Neighborhood property values predict local obesity rates better than education or incomes, according to a study from the University of Washington being published online this week by the journal Social Science and Medicine. For each additional $100,000 in the median price of homes, UW researchers found, obesity rates in a given ZIP code dropped by 2 percent.
The study, based on analyses of responses to a telephone survey conducted in King County by the local health department and the federal Centers for Disease Control, found six-fold disparities in obesity rates across the Seattle metropolitan area. Obesity rates reached 30 percent in the most deprived areas but were only around 5 percent in the most affluent ZIP codes.
“Obesity is an economic issue,” said Dr. Adam Drewnowski, director of the UW Center for Obesity Research and leader of the study. “Knowing more about the geography of obesity will allow us to identify the most vulnerable neighborhoods.”

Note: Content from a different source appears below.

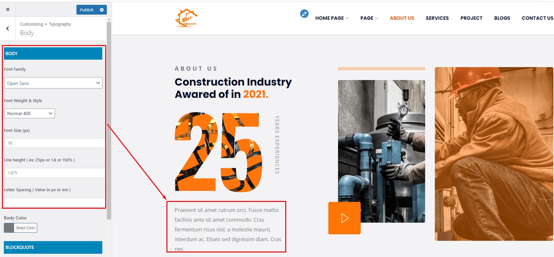Click the blue pencil edit shortcut icon

(304, 14)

Working with the local health agency, Public Health-Seattle & King County, the researchers aggregated multiple-year data from Washington state’s Behavioral Risk Factor Surveillance System (BRFSS) to analyze data for more than 8,000 respondents. The Centers for Disease Control and Prevention use the same data to map rising obesity rates in the United States at the state level. However, unlike most states, Washington codes the BRFSS data by the respondents’ ZIP code, which permits more detailed analyses of local obesity rates at a finer geographic scale. Other information about the ZIP code areas was provided by data from the U.S. Census.

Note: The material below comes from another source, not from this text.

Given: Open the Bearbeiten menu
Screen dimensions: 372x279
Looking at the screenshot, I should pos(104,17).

Residential property values were used as a proxy measure of ZIP code socioeconomic status. “Incomes are not the same as assets and wealth,” said Drewnowski. “The chief financial asset for most Americans is their home.”
Area prosperity can also be a good predictor of access to healthy foods, or opportunities for exercise.
The UW study was the first to examine obesity rates by area-based indexes of poverty and wealth across a metropolitan area. Previous studies have found higher obesity rates among racial and ethnic minorities and groups of lower education and incomes. Analyses of the same BRFSS data for King County showed that obesity rates were higher for African-Americans (26 percent) than for whites (16 percent), and were higher for people with annual incomes below $15,000 (20 percent) than for those with incomes above $50,000 (15 percent), all consistent with national trends. These disparities were much lower than those dependent on ZIP codes and geographic location. The study concluded that social and economic disparities were more important in predicting obesity than previously thought.
Well-known maps of rising obesity rates in the United States, also based on BRFSS data, showed only small differences among the poorest and the richest states.
“Those maps were used to support that argument that the obesity epidemic did not discriminate,” said Drewnowski. “Our research shows that geography, social class, and economic standing all play huge roles in the obesity problem. Some of the most disadvantaged areas — those hardest hit by low income, low education, and low property values — are also the ones most affected by the obesity epidemic.”